Data Team Lead
Role: Lead/Architect Data Engineer
Location: Remote (US based-remote anywhere in US)
Duration: Contract
Job Summary
We are looking for a results-driven Lead Data Engineer (Contractor) to architect, develop, and guide the implementation of modern data pipelines and cloud-native analytics solutions. The ideal candidate will lead end-to-end delivery across engineering, analytics, and product teams, bringing deep experience in Databricks, PySpark, and Azure cloud platforms. This role also requires strong hands-on experience in Databricks architecture, administration, and performance optimization.
Key Responsibilities
- Lead the architecture, design, and development of scalable ETL/ELT pipelines using Databricks, Pyspark, and SQL across distributed data environments.

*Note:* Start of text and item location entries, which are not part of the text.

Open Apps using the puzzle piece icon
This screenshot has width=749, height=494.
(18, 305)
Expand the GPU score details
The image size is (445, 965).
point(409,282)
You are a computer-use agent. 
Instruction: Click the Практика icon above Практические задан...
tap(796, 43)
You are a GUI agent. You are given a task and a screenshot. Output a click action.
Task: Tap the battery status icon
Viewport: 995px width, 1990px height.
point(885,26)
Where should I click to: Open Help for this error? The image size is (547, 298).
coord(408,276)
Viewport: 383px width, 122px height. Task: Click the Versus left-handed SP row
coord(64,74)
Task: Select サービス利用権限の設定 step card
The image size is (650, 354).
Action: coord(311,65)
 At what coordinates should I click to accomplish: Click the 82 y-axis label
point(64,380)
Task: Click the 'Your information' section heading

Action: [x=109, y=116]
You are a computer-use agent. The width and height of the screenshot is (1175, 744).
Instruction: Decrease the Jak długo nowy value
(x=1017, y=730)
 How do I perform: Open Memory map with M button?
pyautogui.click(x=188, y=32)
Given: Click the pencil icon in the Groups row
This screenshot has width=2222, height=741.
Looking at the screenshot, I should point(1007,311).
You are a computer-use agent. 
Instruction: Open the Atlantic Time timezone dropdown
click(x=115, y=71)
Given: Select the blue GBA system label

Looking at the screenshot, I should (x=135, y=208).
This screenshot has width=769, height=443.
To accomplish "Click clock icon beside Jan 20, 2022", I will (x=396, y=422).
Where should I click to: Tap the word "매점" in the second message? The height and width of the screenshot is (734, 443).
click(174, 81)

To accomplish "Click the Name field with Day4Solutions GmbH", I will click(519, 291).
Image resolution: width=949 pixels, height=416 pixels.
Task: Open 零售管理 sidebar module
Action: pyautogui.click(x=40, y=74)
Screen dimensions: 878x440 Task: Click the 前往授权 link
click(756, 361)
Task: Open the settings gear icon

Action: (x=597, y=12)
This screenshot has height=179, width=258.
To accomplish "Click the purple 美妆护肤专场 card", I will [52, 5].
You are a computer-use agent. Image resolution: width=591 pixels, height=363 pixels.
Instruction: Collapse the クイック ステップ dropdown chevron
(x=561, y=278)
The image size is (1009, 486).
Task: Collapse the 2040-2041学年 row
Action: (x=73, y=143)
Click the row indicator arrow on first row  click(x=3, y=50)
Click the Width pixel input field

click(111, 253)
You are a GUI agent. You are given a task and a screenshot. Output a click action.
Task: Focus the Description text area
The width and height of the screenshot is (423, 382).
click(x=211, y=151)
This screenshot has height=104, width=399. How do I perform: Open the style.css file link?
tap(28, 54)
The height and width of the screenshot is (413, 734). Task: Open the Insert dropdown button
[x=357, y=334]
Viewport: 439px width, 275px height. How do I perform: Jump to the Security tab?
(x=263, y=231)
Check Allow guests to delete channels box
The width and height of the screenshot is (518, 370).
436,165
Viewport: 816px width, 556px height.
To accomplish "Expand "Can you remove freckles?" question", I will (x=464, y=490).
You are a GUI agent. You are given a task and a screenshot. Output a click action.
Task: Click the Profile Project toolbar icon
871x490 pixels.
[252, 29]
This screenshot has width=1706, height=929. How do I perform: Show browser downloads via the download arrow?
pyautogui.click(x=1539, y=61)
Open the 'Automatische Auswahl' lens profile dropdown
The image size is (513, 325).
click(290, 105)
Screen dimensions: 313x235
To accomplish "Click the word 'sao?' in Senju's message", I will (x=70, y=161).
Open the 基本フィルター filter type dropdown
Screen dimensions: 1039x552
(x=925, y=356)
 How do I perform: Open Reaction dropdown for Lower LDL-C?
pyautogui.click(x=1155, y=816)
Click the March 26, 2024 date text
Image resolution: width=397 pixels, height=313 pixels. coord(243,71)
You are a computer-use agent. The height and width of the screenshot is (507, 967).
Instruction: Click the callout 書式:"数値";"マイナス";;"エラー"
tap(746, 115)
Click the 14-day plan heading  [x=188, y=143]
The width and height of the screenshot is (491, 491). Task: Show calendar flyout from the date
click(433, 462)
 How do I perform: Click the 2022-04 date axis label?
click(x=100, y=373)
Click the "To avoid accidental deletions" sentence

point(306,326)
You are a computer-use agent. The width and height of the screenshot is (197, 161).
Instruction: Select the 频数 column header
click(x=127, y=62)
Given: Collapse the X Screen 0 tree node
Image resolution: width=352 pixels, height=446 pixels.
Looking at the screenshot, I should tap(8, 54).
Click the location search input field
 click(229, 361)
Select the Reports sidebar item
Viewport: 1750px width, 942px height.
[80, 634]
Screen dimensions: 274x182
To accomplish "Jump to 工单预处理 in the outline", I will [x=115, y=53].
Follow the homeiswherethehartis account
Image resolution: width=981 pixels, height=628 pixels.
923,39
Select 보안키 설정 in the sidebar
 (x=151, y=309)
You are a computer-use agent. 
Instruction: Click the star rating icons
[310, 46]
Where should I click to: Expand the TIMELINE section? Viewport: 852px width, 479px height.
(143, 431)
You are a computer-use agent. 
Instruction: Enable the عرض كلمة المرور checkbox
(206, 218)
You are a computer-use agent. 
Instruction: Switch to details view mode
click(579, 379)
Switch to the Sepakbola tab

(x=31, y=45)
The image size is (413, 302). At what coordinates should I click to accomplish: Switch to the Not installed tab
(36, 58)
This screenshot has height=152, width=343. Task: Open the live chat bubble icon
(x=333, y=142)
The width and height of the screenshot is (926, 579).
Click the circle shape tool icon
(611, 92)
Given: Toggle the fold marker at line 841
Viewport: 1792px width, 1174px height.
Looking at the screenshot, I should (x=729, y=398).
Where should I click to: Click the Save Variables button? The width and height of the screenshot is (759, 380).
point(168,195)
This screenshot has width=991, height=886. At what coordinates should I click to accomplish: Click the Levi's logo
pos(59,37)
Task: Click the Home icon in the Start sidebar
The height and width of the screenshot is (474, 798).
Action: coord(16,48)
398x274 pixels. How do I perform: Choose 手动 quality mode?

- Architect and manage Databricks workspaces, including provisioning and maintenance of clusters, cluster policies, and job compute environments in accordance with enterprise standards.
- Collaborate with platform and infrastructure teams to define Databricks architecture strategy and ensure secure, scalable, and cost-effective implementation.
- Define and enforce cluster policies to ensure proper resource utilization, cost control, and access control based on workload patterns and team requirements.
- Lead performance tuning of Spark jobs, Databricks SQL queries, and notebooks, ensuring optimal execution and minimizing latency.
- Build modular, reusable Python libraries using Pandas, NumPy, and PySpark for scalable data processing.
- Develop optimized Databricks SQL queries and views to power Tableau dashboards.
- React and .NET-based applications.
- Ad-hoc and real-time analytics use cases.
- Work closely with frontend and backend development teams to deliver use-case-specific, query-optimized datasets.
- Leverage Unity Catalog for fine-grained access control, data lineage, and metadata governance.
- Drive DevOps best practices using Azure DevOps, Terraforms, and CI/CD automation pipelines.
- Mentor junior engineers and perform architectural reviews to ensure consistency and alignment with best practices.
Required Skills & Qualifications
- 7+ years of experience in data engineering, with a strong background in cloud-native data architecture.
- Deep hands-on experience with Databricks architecture, workspace administration, and cluster management.
- Experience defining and managing cluster policies, pools, and autoscaling strategies.
- Strong knowledge of Spark performance tuning and job optimization.
- Proven expertise in Databricks SQL, PySpark, Delta Lake, and large-scale data pipelines.
- Skilled in building reusable Python libraries with Pandas, Openpyxl, XLSXWriter, and PySpark.
- Practical experience working with Unity Catalog for security and governance.
- Strong collaboration experience with front-end/backend development teams and backend integration.
- Strong SQL expertise and hands-on experience with PostgreSQL, SQL Server, or similar.
- DevOps expertise with tools like Azure DevOps, Git, and pipeline automation.
- Excellent communication skills with the ability to lead discussions with cross-functional teams and stakeholders.
Tools & Technologies
- Cloud Platforms: Azure (preferred), AWS
- Big Data & Analytics: Databricks, PySpark, Delta Lake, Databricks SQL, Spark Connect, Delta Live Tables
- Programming & Frameworks: Python, Pandas, PySpark, Flask
- Visualization & BI: Tableau
- App Integration: React, .NET, REST APIs
- DevOps & CI/CD: Azure DevOps, Git
- Databases: Databricks SQL, Azure SQL DB, or similar